- Active: October 1942 – 4 July 1945
- Country: United States
- Type: Paramilitary
- Role: Anti-aircraft Firefighter Security EMS Mechanics
- Size: 1,500
- Garrison/HQ: Hickam Air Force Base

Commanders
- Commanding Officer: Lt. Col Cecil J. Murphy

= Hawaii Air Depot Volunteer Corps =

The Hawaii Air Depot Volunteer Corps (HADVC) was a civilian Paramilitary unit at Hickam Air Force Base, Hawaii during World War II. The HADVC took on a wide variety of roles helping in the routine operations of the airfield.

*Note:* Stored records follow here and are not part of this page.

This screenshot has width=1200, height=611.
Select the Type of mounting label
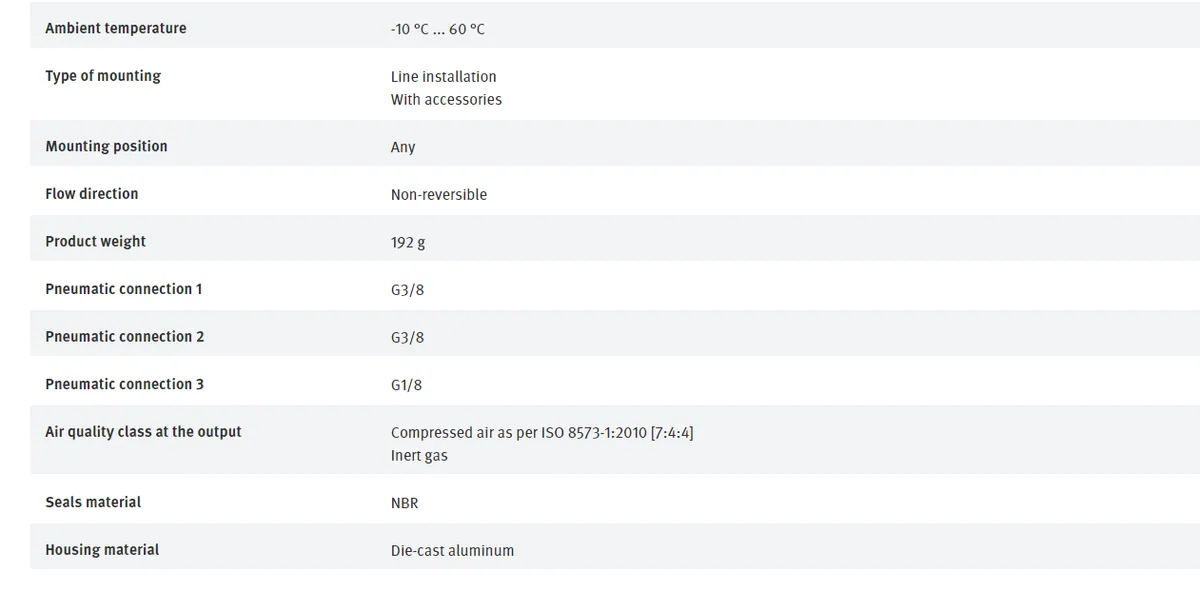tap(103, 76)

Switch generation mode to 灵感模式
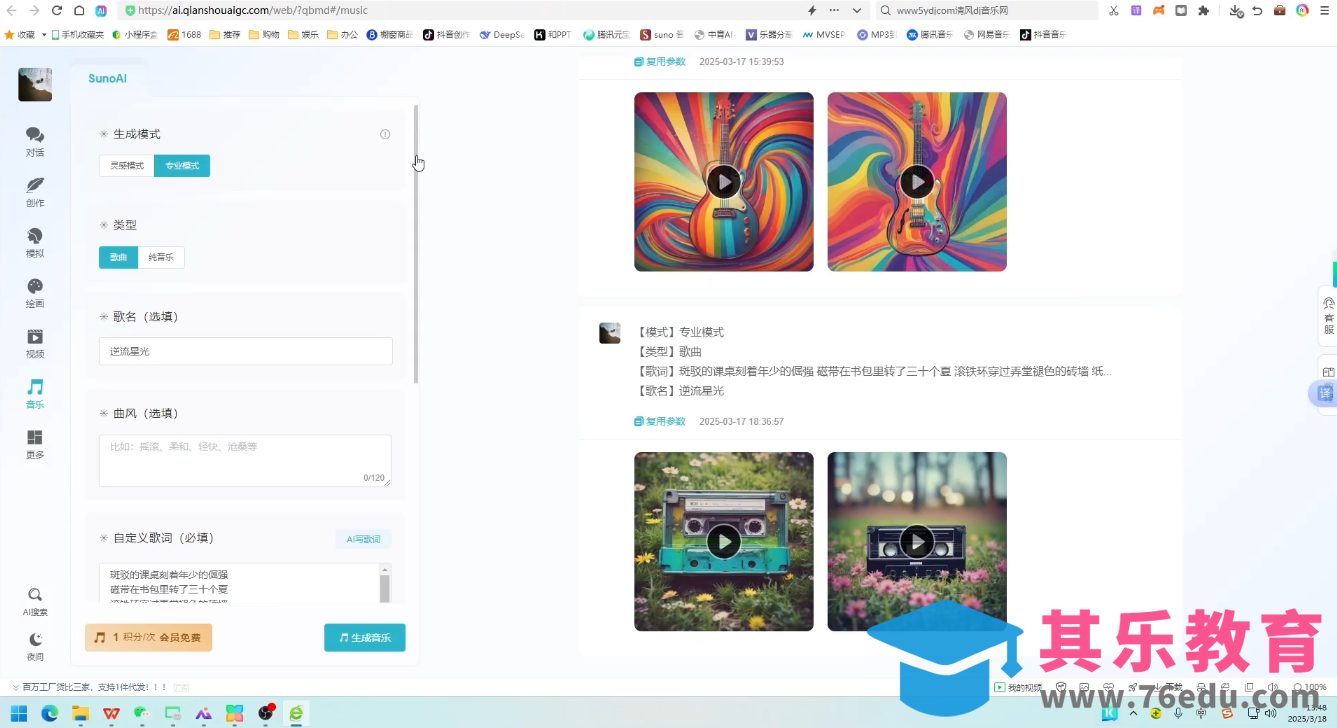(x=127, y=166)
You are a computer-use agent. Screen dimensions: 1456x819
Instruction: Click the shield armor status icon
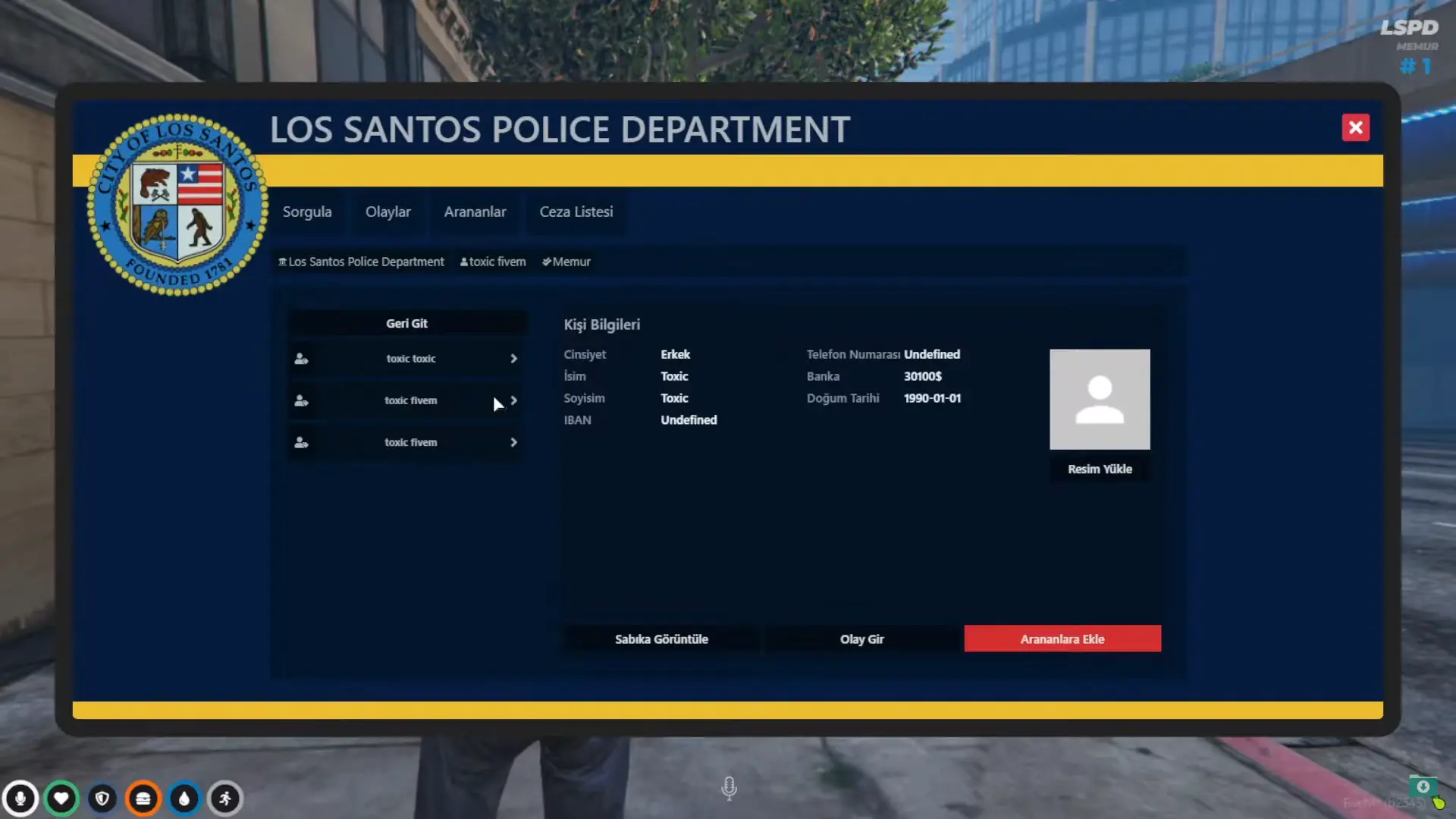click(102, 799)
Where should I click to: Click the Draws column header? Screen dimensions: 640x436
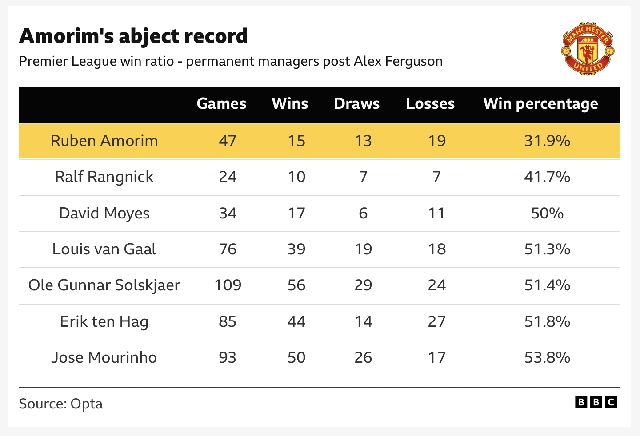pos(357,104)
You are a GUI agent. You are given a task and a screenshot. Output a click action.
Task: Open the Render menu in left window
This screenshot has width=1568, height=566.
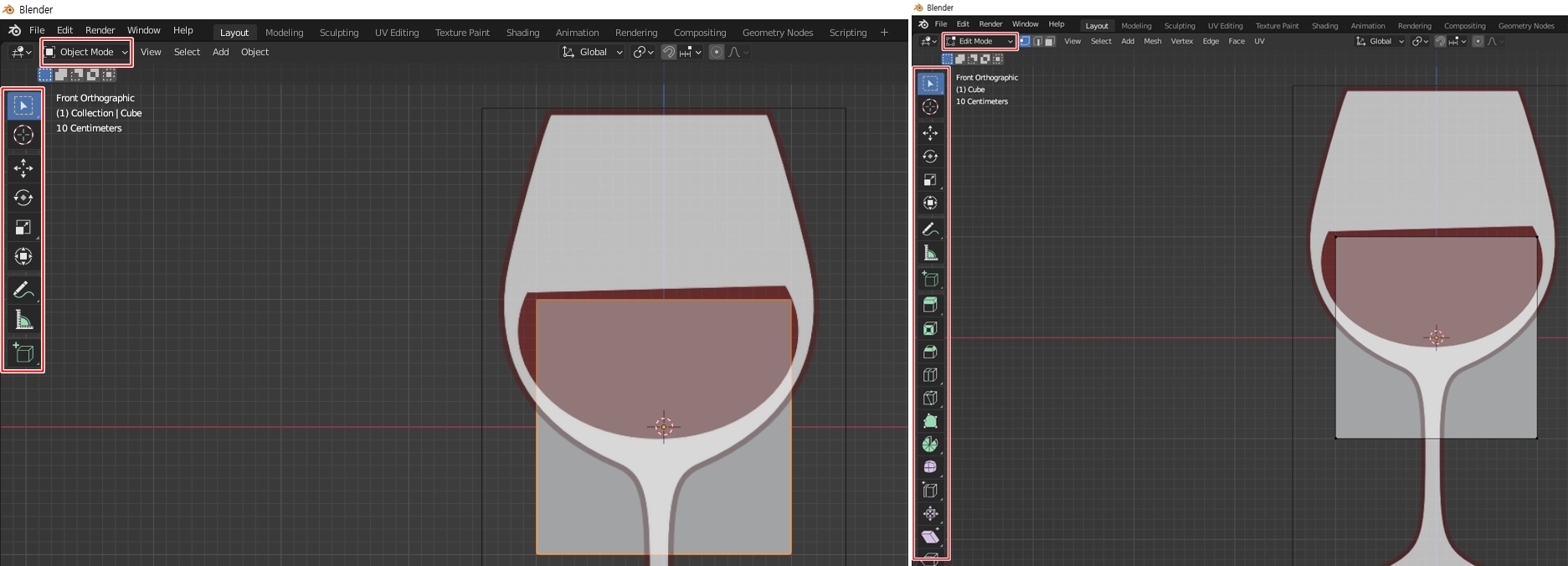coord(100,30)
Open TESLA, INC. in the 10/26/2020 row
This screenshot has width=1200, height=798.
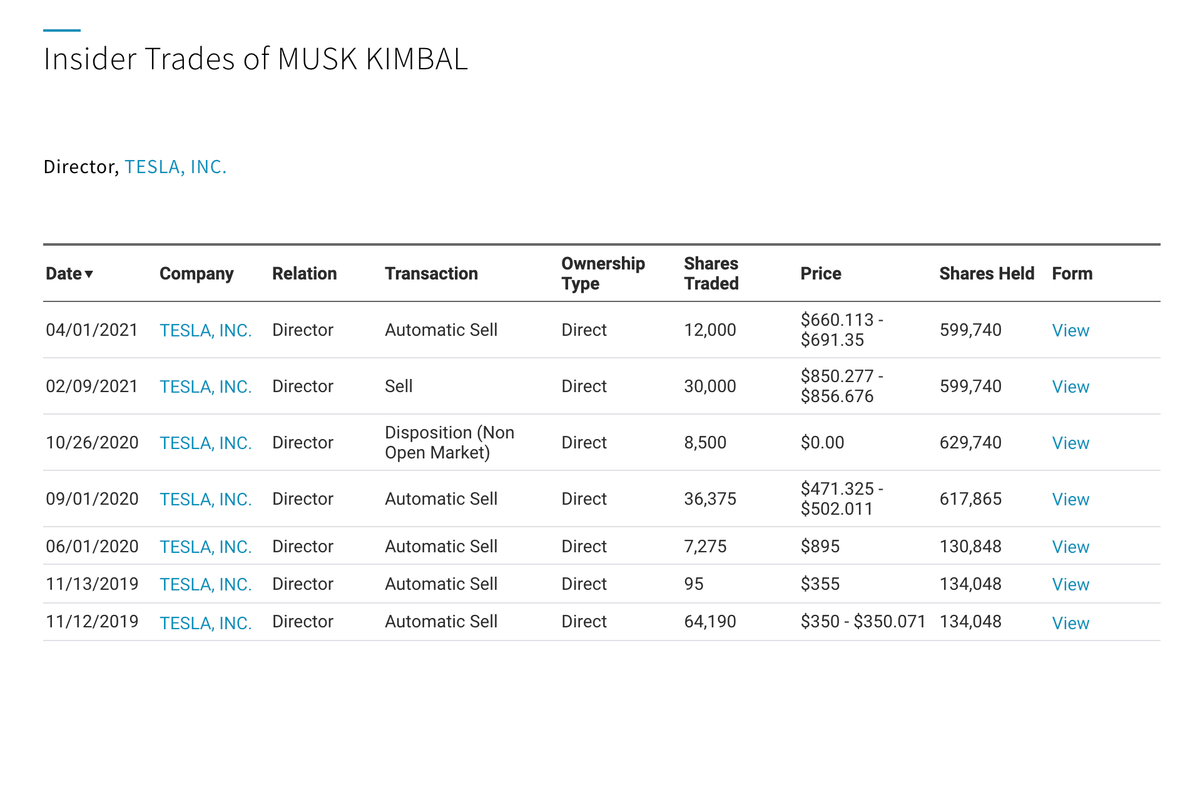(x=205, y=443)
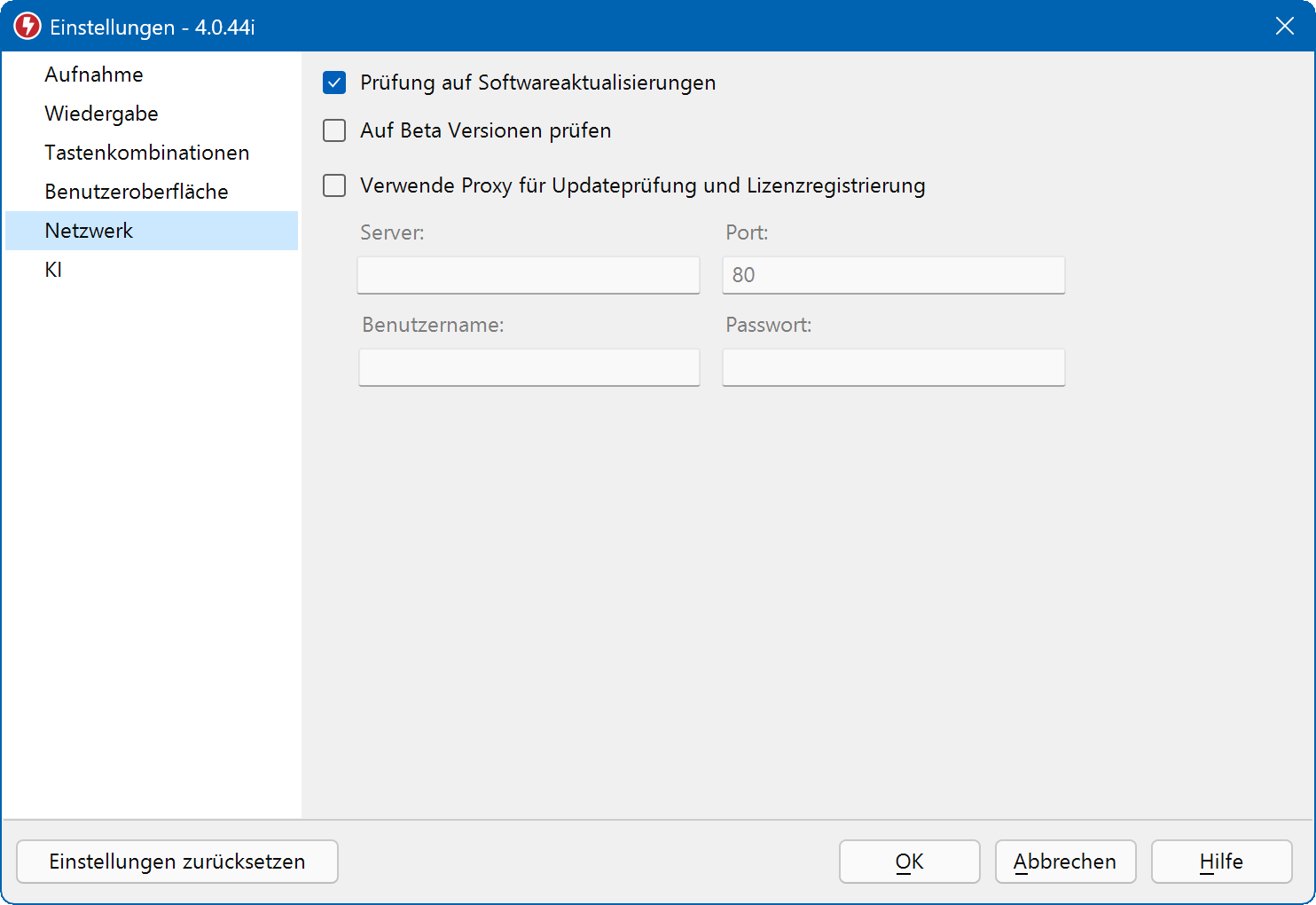Click the Port field showing 80
This screenshot has width=1316, height=905.
click(893, 275)
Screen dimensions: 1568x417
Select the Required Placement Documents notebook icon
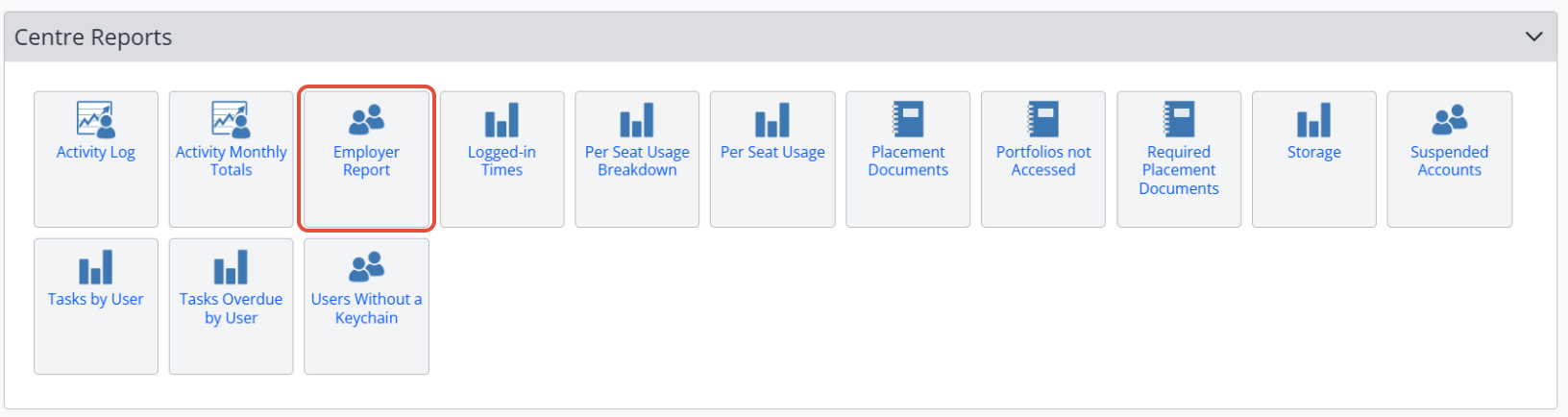click(1179, 120)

Along with the Businessmen's Military Training Corps (BMTC), Hawaii Defense Volunteers, Women's Army Volunteer Corps (WAVC), 1st Oahu Volunteer Infantry, and 2nd Oahu Volunteer Infantry, they formed the Organized Defense Volunteer Regiments. Even as a civilian militia, they had anti-aircraft guns in their arsenal.

==History==
The commanding officer of the HADVC was Lieutenant Colonel Cecil J Murphy. The unit was formed in October 1942 with a total of 1,500 personnel.

==Tasks==
Tasks and duties that the HADVC conducted included:
- Anti-aircraft operations
- firefighting
- Conducting base security
- Chemical decontamination
- Providing EMS
- Working as aircraft mechanics
- Anti-sabotage work
- Evacuation duties of non-combatants.